Growing a Garden with Kids

Gardening is a healthy and fun activity to do with your kids! It gets your kids outside and can be a great activity to do with them. From a nutrition standpoint it can help encourage kids to eat more fruits and vegetables, but there are many other benefits as well! Read on for benefits and how to involve your kids.

Why Should you Start a Garden with Kids

Education and Learning

Involving kids in gardening can help them with science and math. They learn about plant life cycles, the importance of water and sunlight, and the role of pollinators in the ecosystem. It helps them develop an understanding of where food comes from and promotes environmental awareness. It can peak their curiosity, getting them to ask how do plants need the sun or how do they drink water?

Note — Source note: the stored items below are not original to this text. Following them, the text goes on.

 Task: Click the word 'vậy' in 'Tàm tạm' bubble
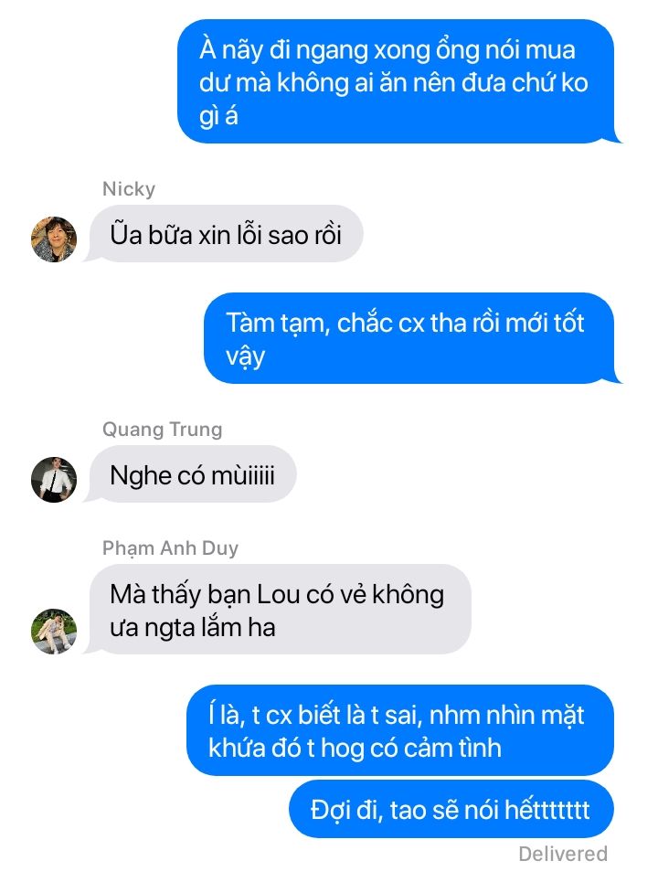(245, 357)
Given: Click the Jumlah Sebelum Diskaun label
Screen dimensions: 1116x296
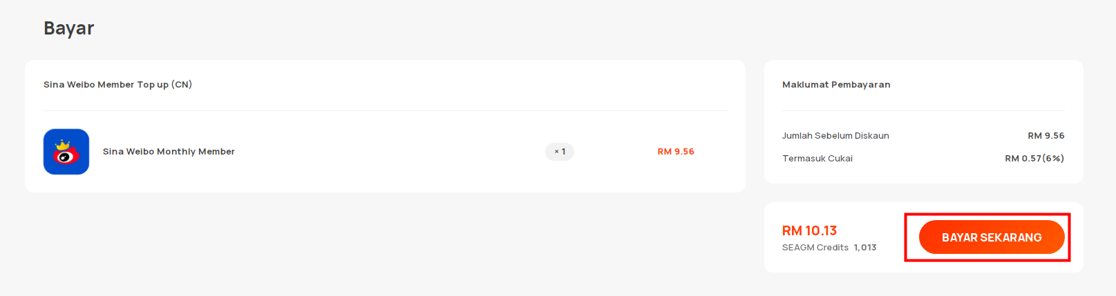Looking at the screenshot, I should [x=835, y=136].
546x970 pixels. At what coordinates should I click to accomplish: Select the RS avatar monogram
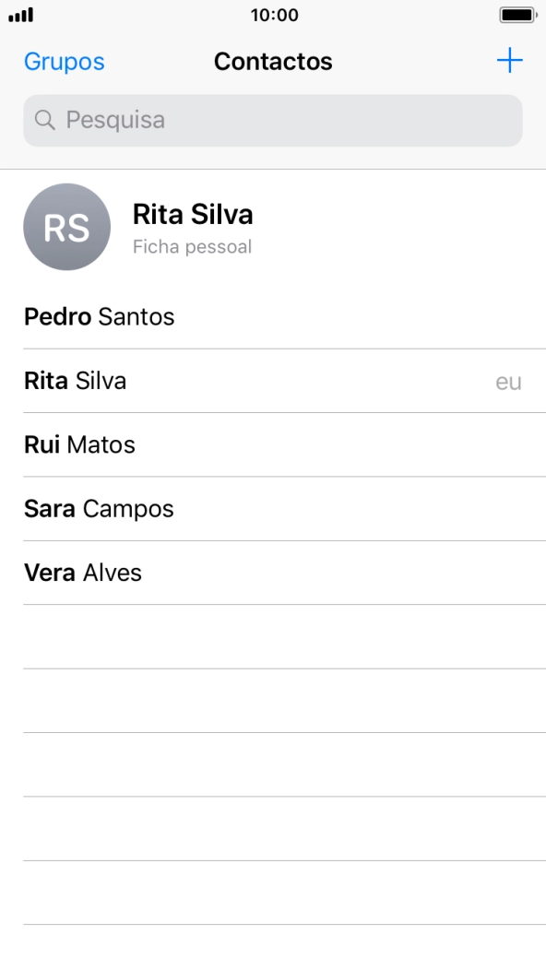click(x=66, y=227)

Responsibility and Self-Confidence

For a kid getting to place a tiny seed into a hole, watering it, protecting it and watching it explode into life teaches responsibility and ownership, as well as building their self confidence. They learn the value of nurturing and taking care of something living, which can be a valuable life lesson.

Healthy Eating Habits

Gardening encourages children to eat more fruits and vegetables. When kids are involved in growing their own food, they develop a sense of pride and are more likely to try new vegetables and fruits they may have been reluctant to eat before. There is also the thought that playing in dirt may help strengthen a kid’s immune system and overall health.


Bonding and Quality Time

Gardening is a great way to spend quality time together as a family. It fosters bonding, teamwork, and communication. You can share the joy of planting, harvesting, and enjoying the fruits of your labor.

Appreciation for Nature

Gardening exposes children to the wonders of nature. They can observe insects, birds, worms, and other wildlife that visit the garden. It instills a sense of appreciation and respect for the natural world around them.

Creativity and Problem-Solving

Gardening encourages creativity as kids plan and design their garden space. They learn to solve problems such as pest control, watering schedules, and adapting to different weather conditions.

Stress Relief and Mental Well-Being

Spending time in nature and engaging in gardening activities can have a positive impact on mental well-being. It provides a calming and therapeutic experience, helping kids develop a connection with the natural world.

Sustainability and Environmental Awareness

Through gardening, children can learn about sustainable practices such as composting, conserving water, and reducing waste. They become more aware of their impact on the environment and develop a sense of responsibility towards 

How to Involve Your Kids

If you don’t normally garden, don’t let the idea overwhelm you. Gardening doesn’t require a perfectly level, large or sunny backyard. Try planting in a small raised bed, a few edibles in existing landscaping or put a few containers and soil in a sunny spot to grow tomatoes or herbs. Here's some ideas for getting your kids involved:

Plan what to grow together

Let them be part of the planning process, including selecting what plants or vegetables they would like to grow. Take them to a nursery and pick out plants together.

Designate a specific area in the garden for your kids

Maybe it’s a small raised bed or a few small pots.

Let them get dirty!

They can help with tasks like digging, raking, or removing weeds. Show them how to plant seeds at the right depth and spacing, and encourage them to participate actively.

Provide them with their own kid-sized tools

Shovels, rakes, watering cans and gloves can be fun gifts or incentives to get them started.

Make it fun!

Creating a challenge (who can water the fastest) or playing a game (find the biggest worm) can turn gardening into a fun activity.

Give them age appropriate responsibilities

Watering, weeding or harvesting to help create a sense of ownership

Let them pick fruits and vegetables when they are ready to eat


Other Fun Tips and Tricks

Plant pumpkin seeds at the 4th of July to have pumpkins by Halloween:

Pumpkins grow fastest in warmer weather, so it's worth your while to make sure they're planted in the warmest soil possible.

Eggshell countertop garden:

This one is an easy and fun activity for your younger gardeners. Most of your supplies can be found right in the kitchen. All you’ll need for this project is some egg cartons or a basic seed starting kit, clean eggshells, soil, spoons, seeds, and markers or pens. If you want to get fancy with your shells then grab some googly eyes, gems, or glitter to decorate with. Herbs will be an easy one to begin with.

DIY Plant markers:

Find stones in your own yard, from around the neighborhood, or use spoons, craft sticks or twigs.  Your kids can paint them with any way they want and then use them as garden markers. When you start your garden outdoors, you can use painted items to identify your herbs, veggies, and flowers.

Plastic bottle greenhouse:

Keep your plastic bottles out of the ocean while growing your seedlings indoors. Using water bottles, you can create a mini greenhouse. Cut the bottles in half and drill some holes in the bottom for drainage. Fill the bottom half of the bottles with soil and plant 1 or 2 seeds in each of them. Put the top half of the bottles back onto the bottom for a snug fit. Keep these moist and in a warm place like the window sill before transplanting outside.

There are seriously so many ways to start a garden with your kids or let them be involved with part of the process. There's many benefits, as I mentioned, so even if it's not your thing, you can let your child plant something in the yard or maybe in an egg carton as a low stress simple entry into gardening.